Print the whole listing again exactly, keeping no pictures in it.

• • •

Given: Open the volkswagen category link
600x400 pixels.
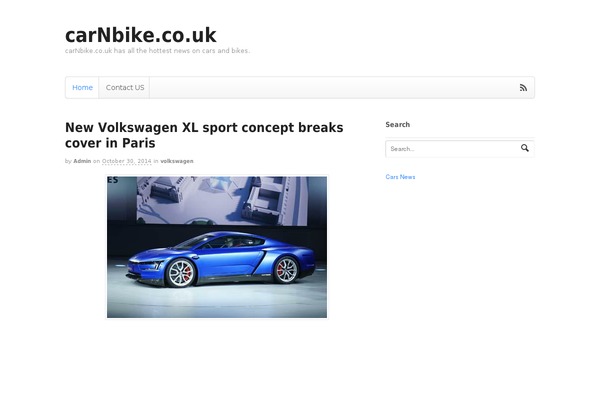Looking at the screenshot, I should coord(177,161).
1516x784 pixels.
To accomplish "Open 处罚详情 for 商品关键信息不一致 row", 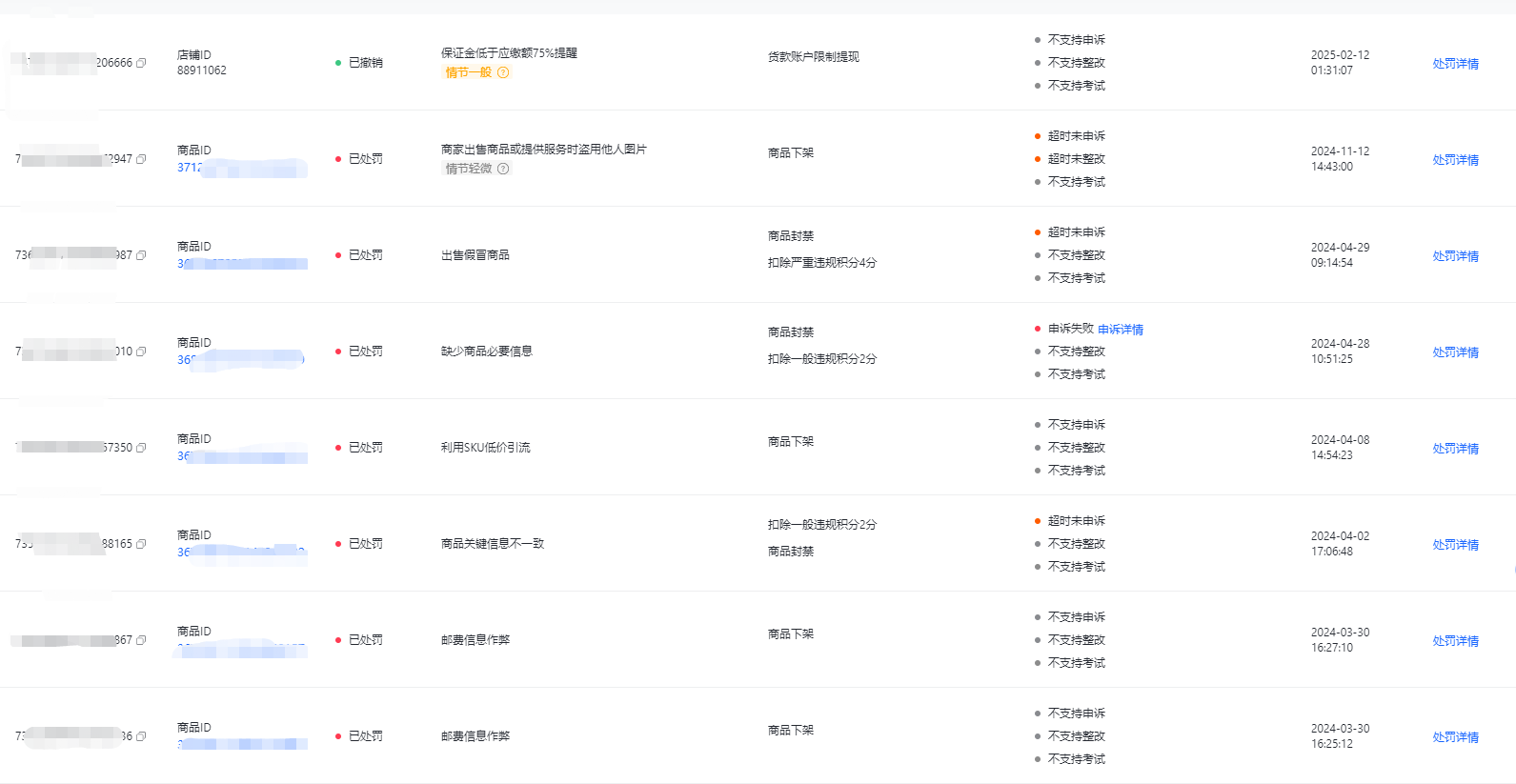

• • •

▶ EXERCISE SOLUTION
Given: Open the volkswagen category link
600x400 pixels.
Looking at the screenshot, I should coord(177,161).
1516x784 pixels.
To accomplish "Open 处罚详情 for 商品关键信息不一致 row", 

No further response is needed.